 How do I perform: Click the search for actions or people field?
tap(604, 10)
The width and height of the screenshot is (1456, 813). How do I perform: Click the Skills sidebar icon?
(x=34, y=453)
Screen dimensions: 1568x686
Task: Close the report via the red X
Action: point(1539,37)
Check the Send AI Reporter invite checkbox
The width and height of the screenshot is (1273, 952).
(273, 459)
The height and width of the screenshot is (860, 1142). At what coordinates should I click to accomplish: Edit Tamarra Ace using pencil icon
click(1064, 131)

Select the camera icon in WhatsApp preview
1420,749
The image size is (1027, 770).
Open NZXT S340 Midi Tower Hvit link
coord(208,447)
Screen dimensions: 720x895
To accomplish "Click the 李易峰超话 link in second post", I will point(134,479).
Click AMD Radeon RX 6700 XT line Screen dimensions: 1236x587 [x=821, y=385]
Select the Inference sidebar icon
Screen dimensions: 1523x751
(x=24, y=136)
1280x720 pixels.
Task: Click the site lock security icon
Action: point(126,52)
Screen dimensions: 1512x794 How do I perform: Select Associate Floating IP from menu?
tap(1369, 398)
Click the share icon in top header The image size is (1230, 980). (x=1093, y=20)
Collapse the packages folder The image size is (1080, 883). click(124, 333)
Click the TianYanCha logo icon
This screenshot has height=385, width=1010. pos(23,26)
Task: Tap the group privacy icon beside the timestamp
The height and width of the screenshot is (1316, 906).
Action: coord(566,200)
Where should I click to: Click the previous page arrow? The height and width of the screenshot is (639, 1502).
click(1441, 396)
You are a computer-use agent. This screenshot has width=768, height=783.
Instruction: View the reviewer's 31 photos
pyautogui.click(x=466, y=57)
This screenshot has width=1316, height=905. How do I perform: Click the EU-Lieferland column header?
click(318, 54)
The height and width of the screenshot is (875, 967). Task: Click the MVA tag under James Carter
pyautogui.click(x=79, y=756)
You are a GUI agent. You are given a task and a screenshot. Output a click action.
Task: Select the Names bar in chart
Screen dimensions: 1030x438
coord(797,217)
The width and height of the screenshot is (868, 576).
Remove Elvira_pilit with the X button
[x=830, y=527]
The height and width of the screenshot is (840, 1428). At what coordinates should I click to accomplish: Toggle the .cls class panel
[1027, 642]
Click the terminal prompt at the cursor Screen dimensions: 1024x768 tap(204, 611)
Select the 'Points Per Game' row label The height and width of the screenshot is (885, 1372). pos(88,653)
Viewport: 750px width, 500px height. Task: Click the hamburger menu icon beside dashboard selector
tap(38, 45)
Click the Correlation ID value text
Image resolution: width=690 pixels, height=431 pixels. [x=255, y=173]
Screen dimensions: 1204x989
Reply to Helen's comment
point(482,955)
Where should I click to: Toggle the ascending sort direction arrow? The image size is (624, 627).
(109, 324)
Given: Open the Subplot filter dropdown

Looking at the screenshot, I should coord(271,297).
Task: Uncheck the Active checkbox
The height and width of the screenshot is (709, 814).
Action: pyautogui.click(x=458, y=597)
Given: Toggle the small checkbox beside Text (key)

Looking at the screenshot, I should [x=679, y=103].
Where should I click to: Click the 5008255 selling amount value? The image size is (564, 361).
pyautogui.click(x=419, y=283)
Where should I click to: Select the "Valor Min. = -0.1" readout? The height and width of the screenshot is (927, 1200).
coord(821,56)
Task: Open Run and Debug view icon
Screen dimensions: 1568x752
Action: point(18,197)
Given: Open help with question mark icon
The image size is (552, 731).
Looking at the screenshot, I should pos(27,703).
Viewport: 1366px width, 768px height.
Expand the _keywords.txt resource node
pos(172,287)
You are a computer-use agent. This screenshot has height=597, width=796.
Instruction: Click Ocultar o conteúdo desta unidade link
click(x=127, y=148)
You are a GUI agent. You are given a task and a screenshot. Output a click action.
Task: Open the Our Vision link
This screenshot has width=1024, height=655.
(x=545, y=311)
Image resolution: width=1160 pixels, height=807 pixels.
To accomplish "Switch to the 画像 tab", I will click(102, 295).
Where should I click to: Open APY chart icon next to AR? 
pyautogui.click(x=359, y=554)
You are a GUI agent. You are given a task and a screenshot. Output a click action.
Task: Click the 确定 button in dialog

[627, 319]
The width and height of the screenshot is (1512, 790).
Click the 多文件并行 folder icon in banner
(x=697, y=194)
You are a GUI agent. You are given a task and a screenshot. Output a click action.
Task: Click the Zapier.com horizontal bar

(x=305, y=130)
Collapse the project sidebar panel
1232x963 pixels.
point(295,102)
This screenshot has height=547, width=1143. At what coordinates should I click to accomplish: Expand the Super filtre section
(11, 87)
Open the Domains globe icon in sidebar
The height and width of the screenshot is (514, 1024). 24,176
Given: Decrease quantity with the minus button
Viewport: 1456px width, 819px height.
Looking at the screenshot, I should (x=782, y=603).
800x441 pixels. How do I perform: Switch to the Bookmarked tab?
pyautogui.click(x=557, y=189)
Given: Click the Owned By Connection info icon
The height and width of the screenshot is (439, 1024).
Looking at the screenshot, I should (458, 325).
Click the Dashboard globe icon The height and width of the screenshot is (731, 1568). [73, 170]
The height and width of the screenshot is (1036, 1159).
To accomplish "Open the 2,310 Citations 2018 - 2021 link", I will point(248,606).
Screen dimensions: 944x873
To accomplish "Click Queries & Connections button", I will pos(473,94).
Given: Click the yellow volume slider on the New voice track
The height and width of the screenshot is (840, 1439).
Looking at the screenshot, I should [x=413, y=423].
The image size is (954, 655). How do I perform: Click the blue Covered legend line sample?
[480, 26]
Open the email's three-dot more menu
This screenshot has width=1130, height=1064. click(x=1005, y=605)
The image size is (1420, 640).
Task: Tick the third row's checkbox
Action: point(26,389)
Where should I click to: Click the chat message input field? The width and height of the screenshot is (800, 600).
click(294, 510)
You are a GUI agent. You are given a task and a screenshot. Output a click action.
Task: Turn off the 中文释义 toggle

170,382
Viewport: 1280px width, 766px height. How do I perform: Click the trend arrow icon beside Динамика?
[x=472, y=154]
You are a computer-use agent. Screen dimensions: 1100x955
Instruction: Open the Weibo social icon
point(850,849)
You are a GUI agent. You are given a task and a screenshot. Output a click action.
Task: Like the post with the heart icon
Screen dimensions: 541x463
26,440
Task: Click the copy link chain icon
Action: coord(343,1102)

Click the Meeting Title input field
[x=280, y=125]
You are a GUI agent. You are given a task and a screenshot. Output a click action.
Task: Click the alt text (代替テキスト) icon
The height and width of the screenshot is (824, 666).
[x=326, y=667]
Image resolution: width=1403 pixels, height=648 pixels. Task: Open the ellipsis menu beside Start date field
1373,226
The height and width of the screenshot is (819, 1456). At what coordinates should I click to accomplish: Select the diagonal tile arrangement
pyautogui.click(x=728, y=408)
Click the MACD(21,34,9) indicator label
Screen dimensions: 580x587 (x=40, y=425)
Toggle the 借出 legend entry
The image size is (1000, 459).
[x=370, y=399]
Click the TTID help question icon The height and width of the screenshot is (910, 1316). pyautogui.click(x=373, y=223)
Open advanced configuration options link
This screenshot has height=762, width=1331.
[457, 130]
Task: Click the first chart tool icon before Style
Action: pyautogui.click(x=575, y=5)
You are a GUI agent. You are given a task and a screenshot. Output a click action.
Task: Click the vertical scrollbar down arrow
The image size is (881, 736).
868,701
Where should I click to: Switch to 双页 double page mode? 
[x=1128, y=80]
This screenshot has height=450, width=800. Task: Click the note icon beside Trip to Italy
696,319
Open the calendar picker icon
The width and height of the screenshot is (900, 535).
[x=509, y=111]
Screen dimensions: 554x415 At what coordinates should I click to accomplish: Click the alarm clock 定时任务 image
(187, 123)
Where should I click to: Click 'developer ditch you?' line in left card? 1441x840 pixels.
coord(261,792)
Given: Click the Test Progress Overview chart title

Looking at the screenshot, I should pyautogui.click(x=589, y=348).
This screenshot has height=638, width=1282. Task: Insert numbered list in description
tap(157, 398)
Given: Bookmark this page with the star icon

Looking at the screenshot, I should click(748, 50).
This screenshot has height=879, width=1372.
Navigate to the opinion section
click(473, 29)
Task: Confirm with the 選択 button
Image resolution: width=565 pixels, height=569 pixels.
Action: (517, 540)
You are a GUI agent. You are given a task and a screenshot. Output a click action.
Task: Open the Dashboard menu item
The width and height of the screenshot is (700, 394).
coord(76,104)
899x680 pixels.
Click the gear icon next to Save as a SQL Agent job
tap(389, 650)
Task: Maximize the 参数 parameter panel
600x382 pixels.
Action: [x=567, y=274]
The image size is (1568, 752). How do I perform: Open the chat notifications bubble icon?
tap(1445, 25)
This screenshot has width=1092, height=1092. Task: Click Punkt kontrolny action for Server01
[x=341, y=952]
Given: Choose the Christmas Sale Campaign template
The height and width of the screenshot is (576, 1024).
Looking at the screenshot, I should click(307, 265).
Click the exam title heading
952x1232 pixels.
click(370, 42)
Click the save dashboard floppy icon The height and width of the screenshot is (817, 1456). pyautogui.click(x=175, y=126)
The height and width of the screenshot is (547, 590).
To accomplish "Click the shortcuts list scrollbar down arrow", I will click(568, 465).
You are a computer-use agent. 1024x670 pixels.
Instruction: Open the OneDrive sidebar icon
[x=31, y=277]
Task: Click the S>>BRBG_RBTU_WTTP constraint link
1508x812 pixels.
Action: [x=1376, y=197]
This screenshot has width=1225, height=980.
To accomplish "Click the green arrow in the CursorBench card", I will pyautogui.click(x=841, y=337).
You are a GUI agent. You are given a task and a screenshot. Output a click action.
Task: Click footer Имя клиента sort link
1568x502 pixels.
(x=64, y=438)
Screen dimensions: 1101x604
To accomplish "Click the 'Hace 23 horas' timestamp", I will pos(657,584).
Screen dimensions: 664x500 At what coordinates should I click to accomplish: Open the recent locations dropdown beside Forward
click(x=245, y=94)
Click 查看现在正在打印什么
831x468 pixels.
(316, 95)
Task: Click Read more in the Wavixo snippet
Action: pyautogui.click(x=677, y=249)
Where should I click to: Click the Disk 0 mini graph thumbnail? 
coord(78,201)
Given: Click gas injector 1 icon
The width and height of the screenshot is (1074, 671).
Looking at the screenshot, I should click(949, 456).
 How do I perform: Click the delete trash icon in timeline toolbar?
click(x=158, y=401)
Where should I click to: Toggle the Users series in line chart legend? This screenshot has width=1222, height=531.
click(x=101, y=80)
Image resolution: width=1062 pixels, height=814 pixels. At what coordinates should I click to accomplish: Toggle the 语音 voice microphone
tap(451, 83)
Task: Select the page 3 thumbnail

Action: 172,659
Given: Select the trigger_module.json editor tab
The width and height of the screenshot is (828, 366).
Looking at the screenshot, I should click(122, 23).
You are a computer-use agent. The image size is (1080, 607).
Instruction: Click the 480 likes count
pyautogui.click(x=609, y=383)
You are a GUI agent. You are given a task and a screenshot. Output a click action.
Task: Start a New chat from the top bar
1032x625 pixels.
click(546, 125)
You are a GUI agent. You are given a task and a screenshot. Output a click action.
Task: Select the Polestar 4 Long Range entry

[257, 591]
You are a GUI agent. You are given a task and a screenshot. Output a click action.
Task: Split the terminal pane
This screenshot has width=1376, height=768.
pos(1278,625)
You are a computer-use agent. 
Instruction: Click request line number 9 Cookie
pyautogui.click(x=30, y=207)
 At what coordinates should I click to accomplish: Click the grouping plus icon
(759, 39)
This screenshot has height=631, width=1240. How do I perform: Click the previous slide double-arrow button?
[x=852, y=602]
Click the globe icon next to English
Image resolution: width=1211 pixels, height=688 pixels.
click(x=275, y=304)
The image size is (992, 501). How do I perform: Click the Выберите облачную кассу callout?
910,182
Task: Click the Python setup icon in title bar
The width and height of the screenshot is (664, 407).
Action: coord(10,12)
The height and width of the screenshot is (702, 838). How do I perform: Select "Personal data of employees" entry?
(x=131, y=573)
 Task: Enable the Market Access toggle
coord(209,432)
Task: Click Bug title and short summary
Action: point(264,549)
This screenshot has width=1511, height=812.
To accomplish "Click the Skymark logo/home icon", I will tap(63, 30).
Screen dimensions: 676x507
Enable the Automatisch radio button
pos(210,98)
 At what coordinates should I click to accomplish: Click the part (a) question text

▶ **OBJECTIVE**: Arrange the stretch of records from the first line through the line containing "pyautogui.click(x=466, y=57)" as a JSON list of strings, one string per line, leaving out blank lines.

▶ **WRITTEN RESPONSE**:
[
  " How do I perform: Click the search for actions or people field?",
  "tap(604, 10)",
  "The width and height of the screenshot is (1456, 813). How do I perform: Click the Skills sidebar icon?",
  "(x=34, y=453)",
  "Screen dimensions: 1568x686",
  "Task: Close the report via the red X",
  "Action: point(1539,37)",
  "Check the Send AI Reporter invite checkbox",
  "The width and height of the screenshot is (1273, 952).",
  "(273, 459)",
  "The height and width of the screenshot is (860, 1142). At what coordinates should I click to accomplish: Edit Tamarra Ace using pencil icon",
  "click(1064, 131)",
  "Select the camera icon in WhatsApp preview",
  "1420,749",
  "The image size is (1027, 770).",
  "Open NZXT S340 Midi Tower Hvit link",
  "coord(208,447)",
  "Screen dimensions: 720x895",
  "To accomplish \"Click the 李易峰超话 link in second post\", I will point(134,479).",
  "Click AMD Radeon RX 6700 XT line Screen dimensions: 1236x587 [x=821, y=385]",
  "Select the Inference sidebar icon",
  "Screen dimensions: 1523x751",
  "(x=24, y=136)",
  "1280x720 pixels.",
  "Task: Click the site lock security icon",
  "Action: point(126,52)",
  "Screen dimensions: 1512x794 How do I perform: Select Associate Floating IP from menu?",
  "tap(1369, 398)",
  "Click the share icon in top header The image size is (1230, 980). (x=1093, y=20)",
  "Collapse the packages folder The image size is (1080, 883). click(124, 333)",
  "Click the TianYanCha logo icon",
  "This screenshot has height=385, width=1010. pos(23,26)",
  "Task: Tap the group privacy icon beside the timestamp",
  "The height and width of the screenshot is (1316, 906).",
  "Action: coord(566,200)",
  "Where should I click to: Click the previous page arrow? The height and width of the screenshot is (639, 1502).",
  "click(1441, 396)",
  "You are a computer-use agent. This screenshot has width=768, height=783.",
  "Instruction: View the reviewer's 31 photos",
  "pyautogui.click(x=466, y=57)"
]